Elezioni in Spagna, primo dibattito tv pre-elettorale a cui Rajoy non ha partecipato (foto LaPresse)

Niente sarà come prima nella Spagna dei nuovi partiti e leader

Sergio Soave
Si vota tra 10 giorni. Il bipolarismo non basta più, ma di coalizioni non si parla. I conti con Podemos e Ciudadanos

Barcellona. Tra dieci giorni si svolgeranno in Spagna  elezioni generali destinate a registrare un mutamento sostanziale del sistema politico del paese, che finora ha sempre visto governi monocolore imperniati su un partito di maggioranza (che quando era relativa poteva contare sull’apporto interessato delle formazioni regionali, catalane o basche). Il tradizionale bipolarismo tra popolari e socialisti era basato sul fatto che la somma dei due maggiori partiti ha sempre superato il 70 per cento dell’elettorato, mentre questa volta la presenza di due formazioni nuove, Ciudadanos al centro e Podemos a sinistra, rende probabile che la somma tra Pp e Psoe non raggiunga nemmeno la metà dei consensi. Il particolare meccanismo elettorale spagnolo, che portava un vantaggio in seggi consistente al primo partito in un quadro sostanzialmente bipolare, nella nuova configurazione dei rapporti di forza non funzionerà più.
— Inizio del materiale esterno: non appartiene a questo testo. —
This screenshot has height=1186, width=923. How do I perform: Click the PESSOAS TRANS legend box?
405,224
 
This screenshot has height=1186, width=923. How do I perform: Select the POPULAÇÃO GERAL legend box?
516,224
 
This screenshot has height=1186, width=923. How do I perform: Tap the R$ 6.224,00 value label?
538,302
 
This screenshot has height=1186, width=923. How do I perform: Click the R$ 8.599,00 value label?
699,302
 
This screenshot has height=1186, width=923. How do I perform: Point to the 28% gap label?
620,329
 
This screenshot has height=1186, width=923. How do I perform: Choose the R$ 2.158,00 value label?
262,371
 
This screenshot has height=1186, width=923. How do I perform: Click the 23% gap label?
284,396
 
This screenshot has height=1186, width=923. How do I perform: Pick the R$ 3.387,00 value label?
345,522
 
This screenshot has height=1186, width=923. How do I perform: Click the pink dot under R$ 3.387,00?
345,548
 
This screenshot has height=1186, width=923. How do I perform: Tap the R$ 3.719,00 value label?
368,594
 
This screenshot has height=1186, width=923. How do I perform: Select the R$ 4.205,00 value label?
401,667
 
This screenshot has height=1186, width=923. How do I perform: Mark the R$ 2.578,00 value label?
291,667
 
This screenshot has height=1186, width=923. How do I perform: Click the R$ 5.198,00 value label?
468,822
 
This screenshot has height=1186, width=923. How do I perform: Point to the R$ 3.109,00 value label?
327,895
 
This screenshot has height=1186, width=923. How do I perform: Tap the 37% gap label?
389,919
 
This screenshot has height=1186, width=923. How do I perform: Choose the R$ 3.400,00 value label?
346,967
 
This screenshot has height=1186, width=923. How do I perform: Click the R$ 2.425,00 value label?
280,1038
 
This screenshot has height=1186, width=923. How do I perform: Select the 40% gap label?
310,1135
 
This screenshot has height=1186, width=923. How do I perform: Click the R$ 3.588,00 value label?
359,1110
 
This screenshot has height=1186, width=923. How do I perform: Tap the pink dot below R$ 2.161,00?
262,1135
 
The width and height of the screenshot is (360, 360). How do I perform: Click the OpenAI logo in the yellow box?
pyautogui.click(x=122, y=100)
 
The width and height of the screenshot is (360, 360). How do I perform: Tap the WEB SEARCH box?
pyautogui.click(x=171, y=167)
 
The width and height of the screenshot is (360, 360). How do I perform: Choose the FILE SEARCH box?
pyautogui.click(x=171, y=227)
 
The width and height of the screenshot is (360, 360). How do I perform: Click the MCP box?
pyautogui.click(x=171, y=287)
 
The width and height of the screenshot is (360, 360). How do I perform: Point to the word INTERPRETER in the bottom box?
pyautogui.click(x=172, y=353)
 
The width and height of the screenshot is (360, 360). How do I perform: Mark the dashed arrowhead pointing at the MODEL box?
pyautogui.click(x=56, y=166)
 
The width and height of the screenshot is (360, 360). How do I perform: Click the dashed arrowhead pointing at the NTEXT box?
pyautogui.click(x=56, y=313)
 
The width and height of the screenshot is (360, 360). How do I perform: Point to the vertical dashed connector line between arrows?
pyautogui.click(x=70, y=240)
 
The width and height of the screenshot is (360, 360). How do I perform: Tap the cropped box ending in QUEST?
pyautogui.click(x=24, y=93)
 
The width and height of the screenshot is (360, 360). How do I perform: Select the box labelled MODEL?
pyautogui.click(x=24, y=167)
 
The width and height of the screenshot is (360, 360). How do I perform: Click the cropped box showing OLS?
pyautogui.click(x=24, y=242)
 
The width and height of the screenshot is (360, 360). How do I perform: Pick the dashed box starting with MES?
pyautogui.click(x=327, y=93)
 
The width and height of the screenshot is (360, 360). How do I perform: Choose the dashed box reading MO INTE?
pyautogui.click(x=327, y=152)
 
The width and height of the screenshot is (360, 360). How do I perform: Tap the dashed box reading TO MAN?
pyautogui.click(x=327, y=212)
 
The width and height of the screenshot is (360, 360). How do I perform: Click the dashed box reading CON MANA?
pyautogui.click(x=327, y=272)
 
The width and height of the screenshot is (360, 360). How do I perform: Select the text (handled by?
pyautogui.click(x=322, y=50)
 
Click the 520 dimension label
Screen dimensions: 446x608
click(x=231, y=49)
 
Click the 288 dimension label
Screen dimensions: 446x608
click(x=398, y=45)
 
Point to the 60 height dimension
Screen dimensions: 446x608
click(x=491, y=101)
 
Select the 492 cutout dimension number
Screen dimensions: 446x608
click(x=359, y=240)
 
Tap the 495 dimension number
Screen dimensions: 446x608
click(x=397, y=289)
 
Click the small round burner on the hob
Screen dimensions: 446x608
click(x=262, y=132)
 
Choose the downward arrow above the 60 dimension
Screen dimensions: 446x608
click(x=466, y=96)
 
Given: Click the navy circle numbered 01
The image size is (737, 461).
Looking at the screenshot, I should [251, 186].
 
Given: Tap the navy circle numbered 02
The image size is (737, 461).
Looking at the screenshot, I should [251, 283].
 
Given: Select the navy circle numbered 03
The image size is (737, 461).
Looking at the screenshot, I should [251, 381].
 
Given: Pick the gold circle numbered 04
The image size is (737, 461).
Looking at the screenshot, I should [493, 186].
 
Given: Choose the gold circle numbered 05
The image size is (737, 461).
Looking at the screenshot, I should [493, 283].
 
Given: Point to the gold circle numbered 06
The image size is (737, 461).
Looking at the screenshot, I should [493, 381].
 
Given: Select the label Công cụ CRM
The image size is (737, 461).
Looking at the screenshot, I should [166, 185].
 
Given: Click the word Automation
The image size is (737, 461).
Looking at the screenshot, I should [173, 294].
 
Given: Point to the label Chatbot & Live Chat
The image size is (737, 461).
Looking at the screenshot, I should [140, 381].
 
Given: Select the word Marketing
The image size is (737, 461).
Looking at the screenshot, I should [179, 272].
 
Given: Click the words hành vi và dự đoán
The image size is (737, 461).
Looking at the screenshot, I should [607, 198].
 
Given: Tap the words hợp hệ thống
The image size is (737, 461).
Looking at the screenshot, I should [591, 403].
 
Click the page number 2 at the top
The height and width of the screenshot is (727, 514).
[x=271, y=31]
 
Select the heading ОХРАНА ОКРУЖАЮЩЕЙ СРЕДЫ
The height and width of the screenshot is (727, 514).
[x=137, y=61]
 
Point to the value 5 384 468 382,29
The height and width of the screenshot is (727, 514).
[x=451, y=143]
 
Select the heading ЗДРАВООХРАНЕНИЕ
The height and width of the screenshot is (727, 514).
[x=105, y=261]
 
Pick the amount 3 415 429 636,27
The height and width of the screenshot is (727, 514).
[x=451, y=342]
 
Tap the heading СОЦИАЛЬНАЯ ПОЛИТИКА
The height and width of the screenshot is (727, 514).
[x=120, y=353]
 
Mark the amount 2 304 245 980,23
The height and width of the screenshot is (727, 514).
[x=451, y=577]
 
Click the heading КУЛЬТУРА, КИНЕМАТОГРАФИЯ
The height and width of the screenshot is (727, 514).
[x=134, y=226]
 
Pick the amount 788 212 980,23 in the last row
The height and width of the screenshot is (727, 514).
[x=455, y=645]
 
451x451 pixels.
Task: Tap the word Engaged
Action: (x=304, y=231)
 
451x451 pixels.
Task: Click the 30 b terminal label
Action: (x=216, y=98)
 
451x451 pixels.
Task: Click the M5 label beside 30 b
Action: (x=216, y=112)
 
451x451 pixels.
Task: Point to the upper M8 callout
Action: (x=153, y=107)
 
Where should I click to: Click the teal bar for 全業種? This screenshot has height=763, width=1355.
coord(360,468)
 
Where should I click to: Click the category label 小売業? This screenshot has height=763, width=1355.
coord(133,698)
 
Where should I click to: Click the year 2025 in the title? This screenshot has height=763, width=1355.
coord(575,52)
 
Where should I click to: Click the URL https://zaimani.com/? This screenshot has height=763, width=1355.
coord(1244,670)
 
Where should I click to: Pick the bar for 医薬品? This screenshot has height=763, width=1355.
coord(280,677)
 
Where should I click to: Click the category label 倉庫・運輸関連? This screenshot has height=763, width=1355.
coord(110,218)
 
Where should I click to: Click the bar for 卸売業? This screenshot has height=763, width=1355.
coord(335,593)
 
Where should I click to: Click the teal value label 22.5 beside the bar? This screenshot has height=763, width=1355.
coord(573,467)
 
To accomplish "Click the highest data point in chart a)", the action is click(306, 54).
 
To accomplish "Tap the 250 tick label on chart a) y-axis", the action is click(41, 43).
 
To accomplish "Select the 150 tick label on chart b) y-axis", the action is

La conseguenza più immediata è una campagna elettorale in cui alla ricerca di consensi per la propria lista si accompagna una tattica più sofisticata volta a prefigurare future alleanze di governo, visto che sembra evidente che nessuna formazione può ragionevolmente puntare a ottenere una maggioranza autosufficiente o quasi, com’era sempre accaduto durate il quarantennio che ci separa dalla scomparsa di Francisco Franco.Vale quindi la pena di esaminare le prospettive elettorali e le potenziali alleanze ricercate dai principali partiti.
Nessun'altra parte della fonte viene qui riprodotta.